Differentiation of Mycobacterium tuberculosis strains by arbitrarily primed polymerase chain reaction-based DNA fingerprinting

ABSTRACT

Arbitrarily primed polymerase chain reaction (AP-PCR) method was applied to the differentiation of clinical isolates of M. tuberculosis strains. The primer which is specific to human papilloma virus (HPV) type 18 was found to be appropriate for the AP-PCR-based differentiation of M. tuberculosis isolates, since AP-PCR produced multiple polymorphic DNA bands when M. tuberculosis DNA was used as template. AP-PCR was performed using either one of the HPV type 18 primer and IS6110-specific primer (half-specific PCR, HS-PCR) or HPV type 18 primer pair only (nonspecific PCR, NS-PCR). The usefulness of these two methods in differentiating M. tuberculosis isolates, was measured by calculating dissimilarity values of 16 isolates using Cluster Analysis software. The highest dissimilarity values by HS-PCR and NS-PCR methods were 0.38 and 0.59, respectively. This suggested that NS-PCR method is better than HS-PCR method in strain differentiation.
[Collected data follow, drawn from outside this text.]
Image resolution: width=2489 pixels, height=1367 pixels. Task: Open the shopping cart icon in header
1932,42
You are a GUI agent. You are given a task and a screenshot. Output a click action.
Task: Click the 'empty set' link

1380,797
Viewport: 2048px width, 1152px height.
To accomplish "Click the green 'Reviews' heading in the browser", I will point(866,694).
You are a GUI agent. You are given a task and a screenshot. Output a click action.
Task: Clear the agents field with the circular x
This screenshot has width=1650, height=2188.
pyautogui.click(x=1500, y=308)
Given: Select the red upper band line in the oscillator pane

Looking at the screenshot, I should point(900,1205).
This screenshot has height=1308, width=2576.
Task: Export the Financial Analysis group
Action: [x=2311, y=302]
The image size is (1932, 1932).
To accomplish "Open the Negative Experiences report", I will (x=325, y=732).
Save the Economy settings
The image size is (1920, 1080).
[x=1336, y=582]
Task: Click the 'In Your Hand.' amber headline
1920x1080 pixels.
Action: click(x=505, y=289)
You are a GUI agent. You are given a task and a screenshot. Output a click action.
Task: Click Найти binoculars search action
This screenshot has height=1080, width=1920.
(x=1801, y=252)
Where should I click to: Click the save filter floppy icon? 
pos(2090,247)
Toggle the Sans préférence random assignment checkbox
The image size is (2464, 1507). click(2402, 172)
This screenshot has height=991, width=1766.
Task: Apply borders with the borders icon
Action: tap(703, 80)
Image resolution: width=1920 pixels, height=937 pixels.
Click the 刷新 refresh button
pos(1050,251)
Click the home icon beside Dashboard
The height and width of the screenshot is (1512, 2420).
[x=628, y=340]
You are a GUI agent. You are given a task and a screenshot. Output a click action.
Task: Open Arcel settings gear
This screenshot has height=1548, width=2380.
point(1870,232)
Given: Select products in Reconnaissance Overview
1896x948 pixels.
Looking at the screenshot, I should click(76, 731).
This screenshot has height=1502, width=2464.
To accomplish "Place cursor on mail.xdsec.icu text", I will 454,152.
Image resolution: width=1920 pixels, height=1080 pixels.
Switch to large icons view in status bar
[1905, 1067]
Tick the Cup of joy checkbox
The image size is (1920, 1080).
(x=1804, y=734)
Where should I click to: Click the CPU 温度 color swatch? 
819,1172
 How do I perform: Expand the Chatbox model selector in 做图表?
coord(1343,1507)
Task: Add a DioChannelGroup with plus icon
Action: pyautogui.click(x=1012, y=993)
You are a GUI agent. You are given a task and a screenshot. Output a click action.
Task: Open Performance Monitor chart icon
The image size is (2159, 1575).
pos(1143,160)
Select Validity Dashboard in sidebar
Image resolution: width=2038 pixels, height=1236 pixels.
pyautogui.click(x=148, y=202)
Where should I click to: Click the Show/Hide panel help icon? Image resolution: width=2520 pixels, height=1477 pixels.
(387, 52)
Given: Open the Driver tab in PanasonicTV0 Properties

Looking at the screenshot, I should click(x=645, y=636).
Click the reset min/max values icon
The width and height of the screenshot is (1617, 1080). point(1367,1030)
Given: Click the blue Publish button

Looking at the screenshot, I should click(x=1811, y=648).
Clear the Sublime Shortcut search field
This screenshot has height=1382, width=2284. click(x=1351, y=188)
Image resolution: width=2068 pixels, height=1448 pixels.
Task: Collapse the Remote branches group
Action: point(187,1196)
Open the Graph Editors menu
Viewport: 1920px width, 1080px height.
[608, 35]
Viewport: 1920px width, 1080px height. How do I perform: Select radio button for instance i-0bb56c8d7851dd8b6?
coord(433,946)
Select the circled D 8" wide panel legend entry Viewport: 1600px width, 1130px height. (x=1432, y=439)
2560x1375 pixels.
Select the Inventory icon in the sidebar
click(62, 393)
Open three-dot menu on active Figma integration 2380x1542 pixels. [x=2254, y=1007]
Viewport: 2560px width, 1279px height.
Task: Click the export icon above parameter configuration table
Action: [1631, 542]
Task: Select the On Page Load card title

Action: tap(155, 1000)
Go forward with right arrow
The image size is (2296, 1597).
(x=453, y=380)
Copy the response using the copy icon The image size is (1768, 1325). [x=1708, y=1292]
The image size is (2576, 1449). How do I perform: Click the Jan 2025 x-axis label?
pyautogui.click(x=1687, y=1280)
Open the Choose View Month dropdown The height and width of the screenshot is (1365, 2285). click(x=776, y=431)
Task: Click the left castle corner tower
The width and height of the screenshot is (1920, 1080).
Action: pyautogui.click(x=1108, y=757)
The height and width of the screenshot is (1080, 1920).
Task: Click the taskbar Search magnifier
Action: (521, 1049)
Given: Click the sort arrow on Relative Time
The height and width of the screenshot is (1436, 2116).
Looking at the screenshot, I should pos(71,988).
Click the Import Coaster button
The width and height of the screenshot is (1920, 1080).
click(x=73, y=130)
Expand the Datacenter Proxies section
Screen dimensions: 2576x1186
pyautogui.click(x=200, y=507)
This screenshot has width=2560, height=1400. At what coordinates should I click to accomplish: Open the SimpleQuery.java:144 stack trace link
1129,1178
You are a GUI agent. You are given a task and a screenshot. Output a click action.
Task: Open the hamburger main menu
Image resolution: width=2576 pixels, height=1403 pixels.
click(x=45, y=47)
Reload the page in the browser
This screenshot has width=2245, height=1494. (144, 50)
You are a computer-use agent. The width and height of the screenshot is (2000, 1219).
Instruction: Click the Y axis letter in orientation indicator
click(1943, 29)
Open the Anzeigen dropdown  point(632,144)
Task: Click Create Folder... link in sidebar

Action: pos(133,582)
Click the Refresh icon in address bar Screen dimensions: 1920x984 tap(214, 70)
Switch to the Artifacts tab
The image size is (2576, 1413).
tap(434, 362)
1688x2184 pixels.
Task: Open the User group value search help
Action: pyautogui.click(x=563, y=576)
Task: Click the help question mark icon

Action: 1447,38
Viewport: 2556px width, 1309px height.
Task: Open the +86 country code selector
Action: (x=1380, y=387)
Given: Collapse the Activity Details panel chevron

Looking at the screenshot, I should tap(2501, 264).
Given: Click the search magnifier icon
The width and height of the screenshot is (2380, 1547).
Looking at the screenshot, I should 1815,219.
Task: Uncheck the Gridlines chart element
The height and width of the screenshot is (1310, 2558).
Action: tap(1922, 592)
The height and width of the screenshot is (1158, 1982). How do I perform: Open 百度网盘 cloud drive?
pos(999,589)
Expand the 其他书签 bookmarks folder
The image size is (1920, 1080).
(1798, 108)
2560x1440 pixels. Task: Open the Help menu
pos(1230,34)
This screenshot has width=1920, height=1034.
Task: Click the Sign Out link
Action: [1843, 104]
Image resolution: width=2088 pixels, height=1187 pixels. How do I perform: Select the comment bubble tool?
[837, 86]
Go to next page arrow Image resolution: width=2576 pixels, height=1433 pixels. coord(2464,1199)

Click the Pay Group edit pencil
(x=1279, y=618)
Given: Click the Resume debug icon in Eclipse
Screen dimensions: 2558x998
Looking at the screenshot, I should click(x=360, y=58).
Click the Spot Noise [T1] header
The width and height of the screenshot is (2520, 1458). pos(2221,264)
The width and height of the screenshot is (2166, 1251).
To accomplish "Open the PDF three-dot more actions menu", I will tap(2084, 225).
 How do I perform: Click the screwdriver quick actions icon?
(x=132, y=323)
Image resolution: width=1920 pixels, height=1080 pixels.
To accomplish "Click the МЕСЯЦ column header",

Although the dissimilarity value calculated by Cluster analysis of the standard restriction fragment length polymorphism method, in which IS6110 was used as a probe, was much more higher than the NS-PCR method, NS-PCR method using HPV 18 primers was quite useful for the differentiation of M. tuberculosis strains due to its rapidity and simplicity.